DCSIMG

Be afraid, be very afraid of a Yes vote

People should be very afraid if Scotland votes Yes in September because the SNP’s economic policy is disastrous.

Mind you, the people who run the SNP have never been very good at economics.

In 1999 their manifesto included a rise in income tax. In 2007 they wanted to join the Euro because sterling was a “millstone round Scotland’s neck”. In May 2007 Alex Salmond wrote to RBS boss Fred Goodwin, later described as “the world’s worst banker”, in support of Goodwin’s disastrous takeover of ANB Ambro by RBS. “Dear Fred” he began and ended “Yours for Scotland, Alex.”

Salmond’s economic policy now, if there is a Yes vote, is to keep the pound, even though he has been told this is a non-starter.

What would happen to Scots’ personal finances in the event of such a scenario?

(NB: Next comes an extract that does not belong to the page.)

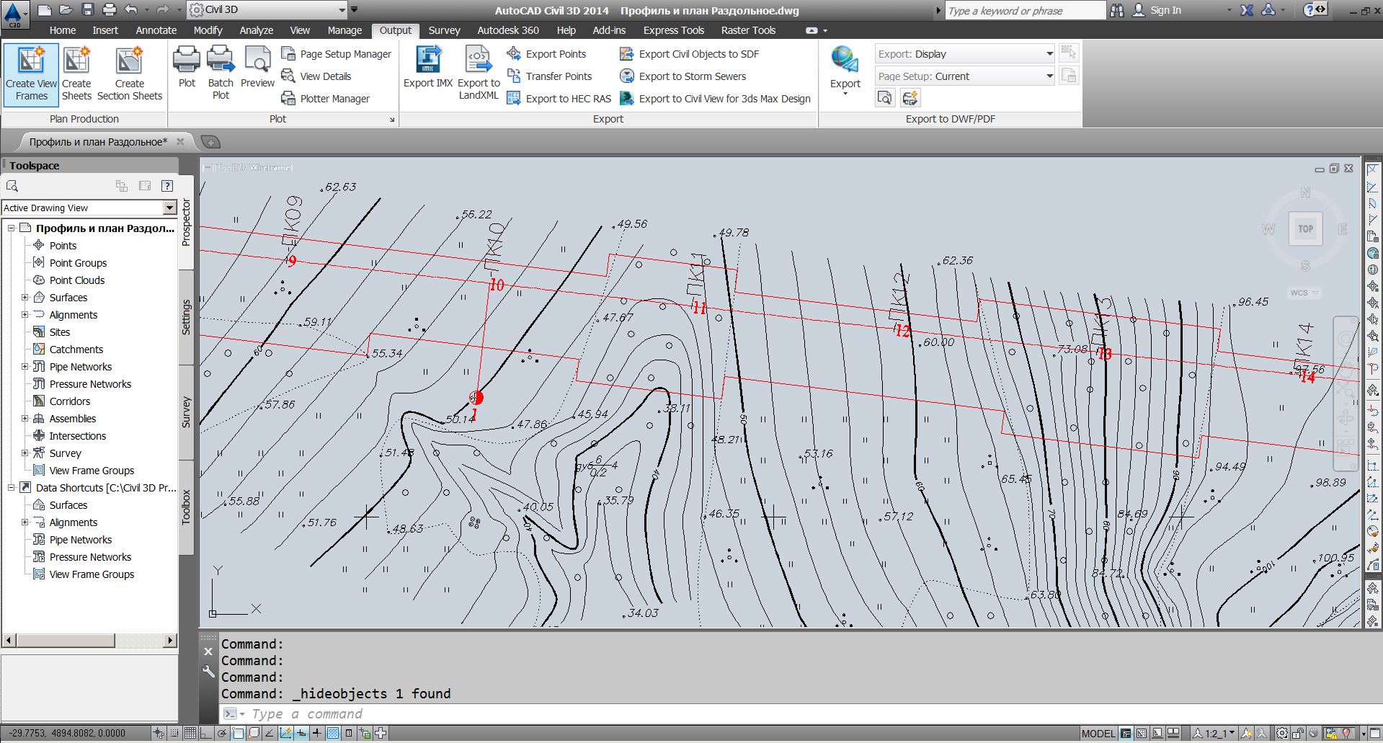Toggle grid display in status bar
1383x743 pixels.
coord(190,734)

The UK Government and HM Opposition will not go back on their word. Scotland would have to find a new currency from scratch. That cannot be done. Currency preparation takes years. How would the international money markets react, especially if Scotland reneged on its debt?

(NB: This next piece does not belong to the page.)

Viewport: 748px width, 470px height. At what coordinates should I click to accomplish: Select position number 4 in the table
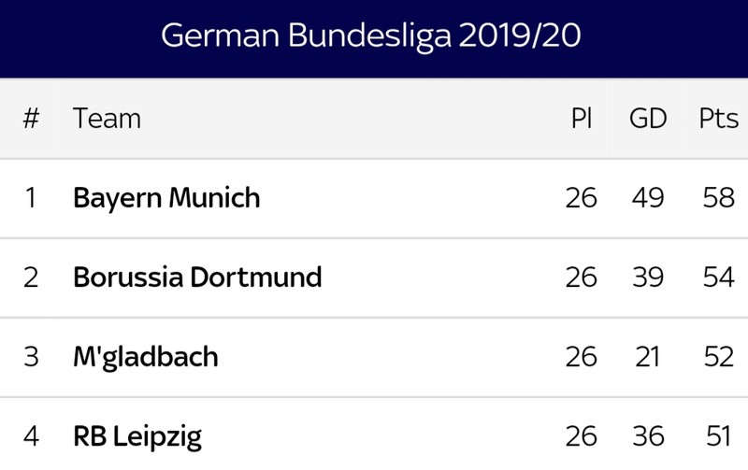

There would be chaos and a flight of sterling from Scotland. The Scottish regime would immediately impose exchange controls. Anyone with a Scottish bank account would find their savings diminished or even inaccessible. Mortgage rates would soar because interest rates would too. House prices would collapse.

This isn’t a scare story. It is a plausible scenario which has been played out many times in various countries at times of crisis over the decades. But while Greece was bailed out by the European Central Bank, and RBS and HBOS were bailed out by the Bank of England just before they ran out of cash, there will be no one to back up a Scottish currency.

If the Yes vote continues to improve in the polls, it would be wise to ensure before the referendum that your bank account is headquartered in England where UK Government protection is £85,000 per account and not in Edinburgh where protection would be zero.

The reassurance of financial stability in Scotland can only come if a majority of Scots vote No in September. Scotland is a far better country right now than the SNP makes it out to be.